La produzione assegnata da Apple a Foxconn cresce a dismisura di mese in mese e il colosso asiatico starebbe pensando di aprire nuovi impianti. Si tratterebbe di una notizia tutt’altro che straordinaria, se non fosse per la locazione delle nuove strutture: non nell’ormai noto distretto di Shenzen, bensì negli Stati Uniti.
L’indiscrezione arriva da DigiTimes, portale ricco di rumor di provenienza asiatica anche se non sempre veritieri. A quanto pare, il chairman Terry Gou sarebbe intenzionato ad avviare dei programmi di formazione per gli ingegneri a stelle e strisce, per vagliare l’opportunità di aprire alcune sedi negli USA. E pare che si stiano avviando anche delle partnership produttive, dei veri distretti integrati tra università e fabbriche, con protagonista il Massachusetts Institute of Technology.
L’eventuale trasferimento di parte della produzione negli USA, dopo gli impianti già aperti in Brasile, pare colga il voto favorevole di Apple. La Mela cerca da mesi di allontanarsi dallo scandalo dello sfruttamento degli operai cinesi nelle fabbriche Foxconn e, nonostante gli sforzi come il coinvolgimento di The Fair Labour Association, degli impianti in terra natia placherebbero di certo le polemiche. Innanzitutto, perché gli Stati Uniti hanno regole ben più stringenti sul ricorso alla manodopera, quindi sarebbero eliminate alla base qualsiasi condizione di scarsa dignità dei lavoratori. Poi, perché da tempo l’opinione pubblica autoctona lamenta il fatto che una delle aziende al momento più ricche porti poco capitale all’interno dei confini della nazione.

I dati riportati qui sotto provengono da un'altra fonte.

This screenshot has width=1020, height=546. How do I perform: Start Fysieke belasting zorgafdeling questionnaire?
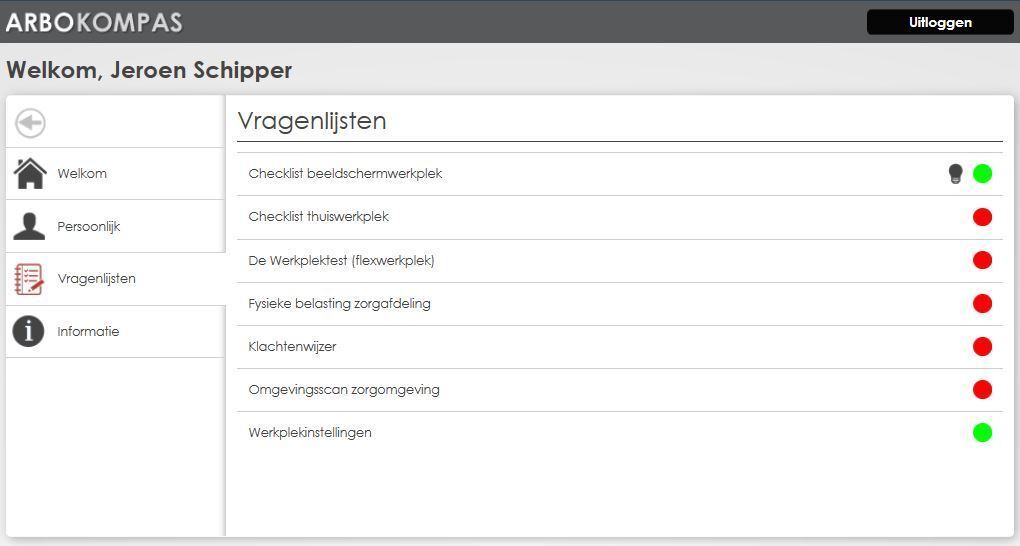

Già lo scorso gennaio Tim Cook ha lasciato intendere la possibilità di ricorrere maggiormente alla manodopera qualificata statunitense, confermando come molti partner minori già producano all’interno degli USA. E ora sembra concretizzarsi un ulteriore passo, tanto che si parla di Los Angeles e Detroit come due dei papabili siti per le fabbriche.